:: Information provided ::
• • • • •
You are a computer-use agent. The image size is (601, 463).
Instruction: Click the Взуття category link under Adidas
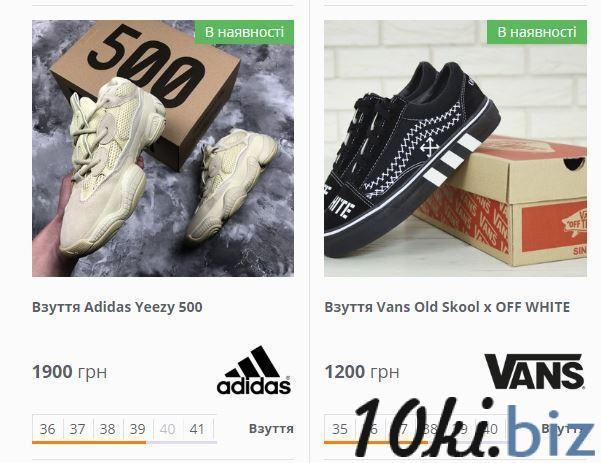[x=271, y=428]
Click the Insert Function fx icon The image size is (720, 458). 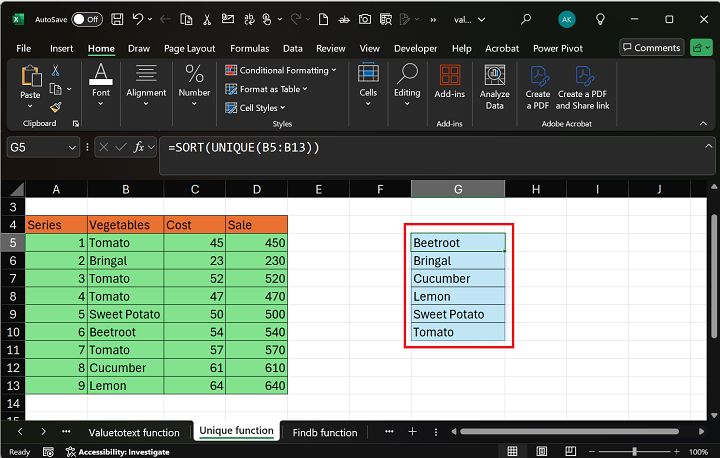139,147
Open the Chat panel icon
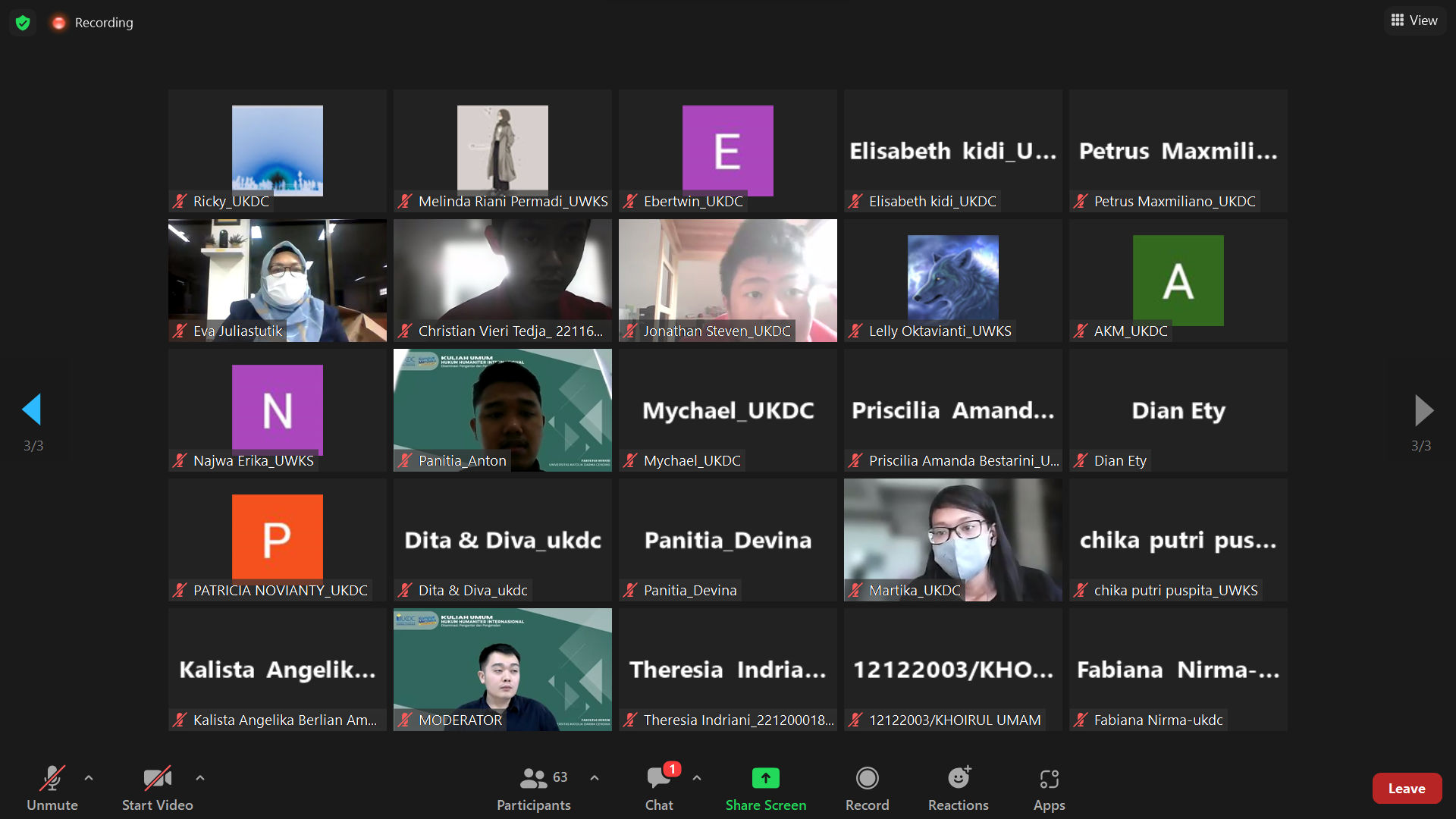Screen dimensions: 1456x819 click(658, 779)
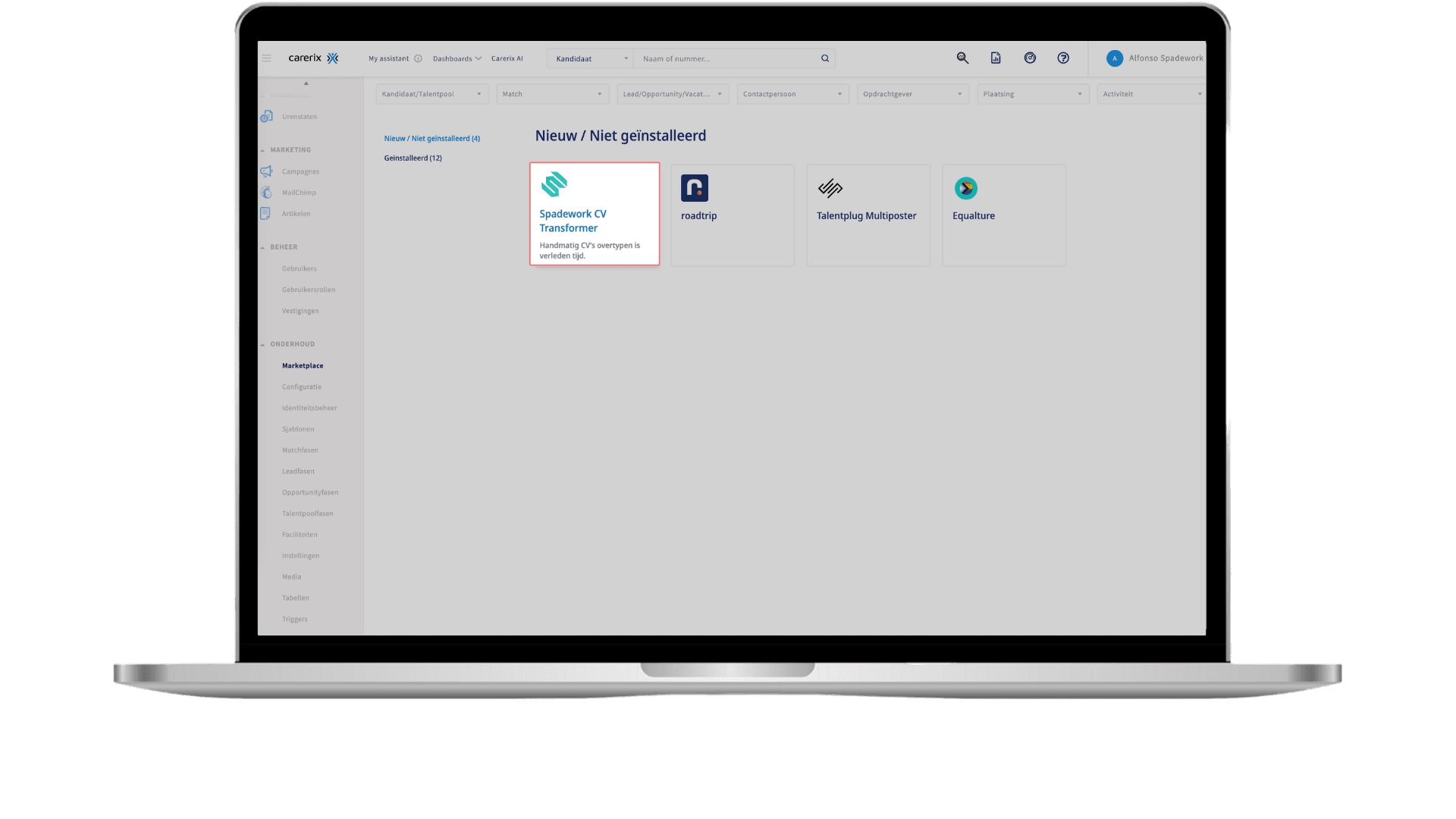
Task: Click the Talentplug Multiposter logo
Action: [830, 188]
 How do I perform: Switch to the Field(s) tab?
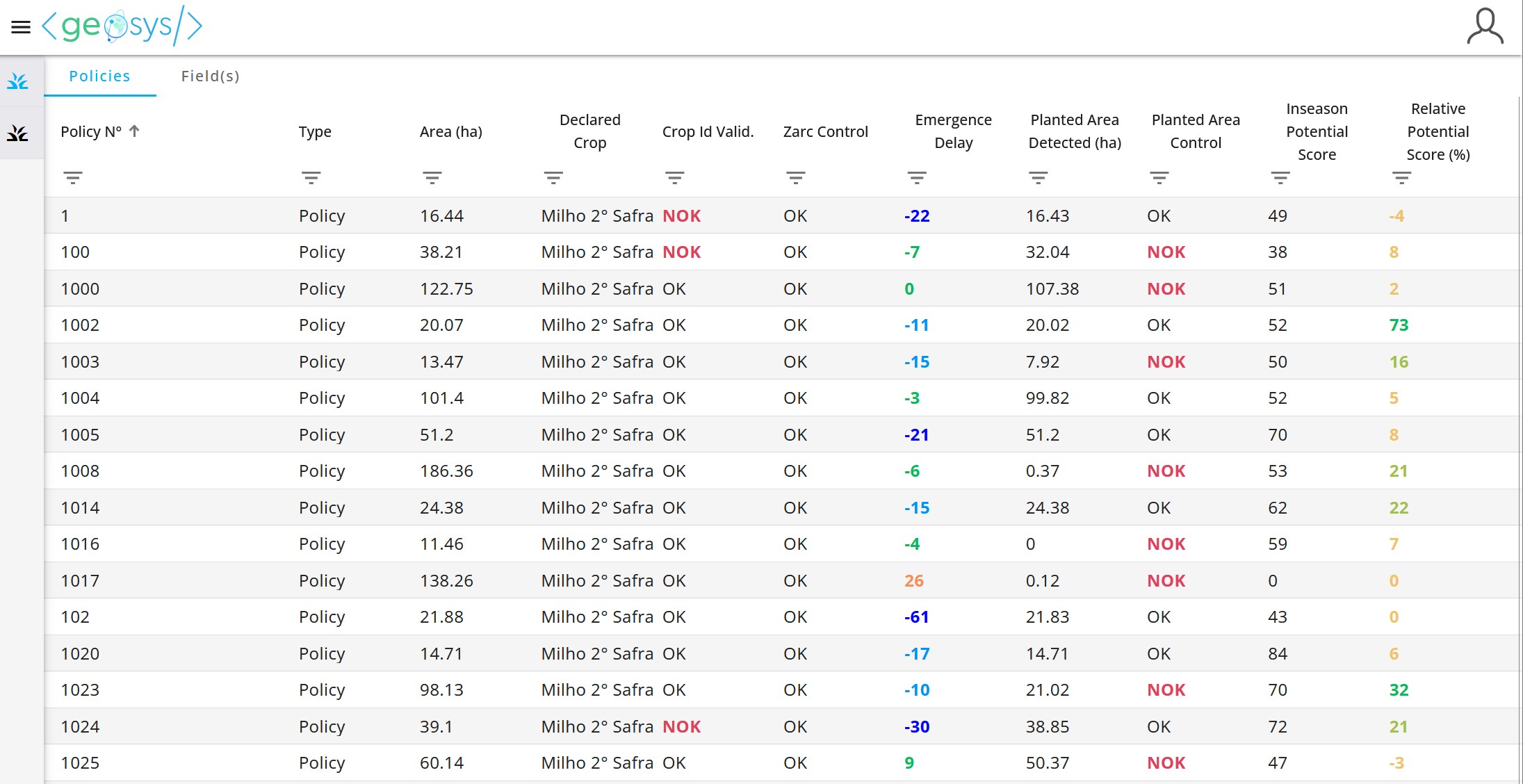click(210, 76)
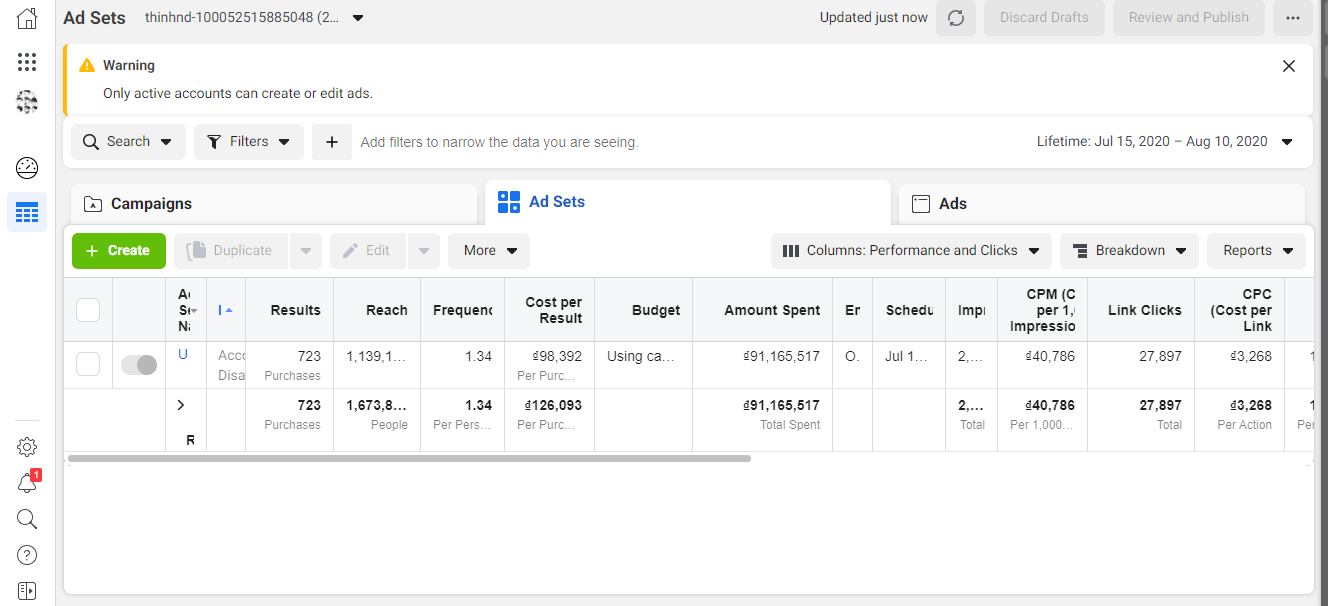Image resolution: width=1328 pixels, height=606 pixels.
Task: Click the plus icon to add filter
Action: [x=331, y=142]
• • • • •
:: Instruction ::
Reproduce the records word for word, from the line containing "Open the Chat panel icon" up to and including the last line of the records. Leave out the pictures.

:: Correct answer ::
Open the Chat panel icon
Screen dimensions: 1456x819 click(658, 779)
Task: Click the Talentplug Multiposter logo
Action: [830, 188]
 How do I perform: Switch to the Field(s) tab?
click(210, 76)
Image resolution: width=1328 pixels, height=606 pixels.
Task: Click the plus icon to add filter
Action: [x=331, y=142]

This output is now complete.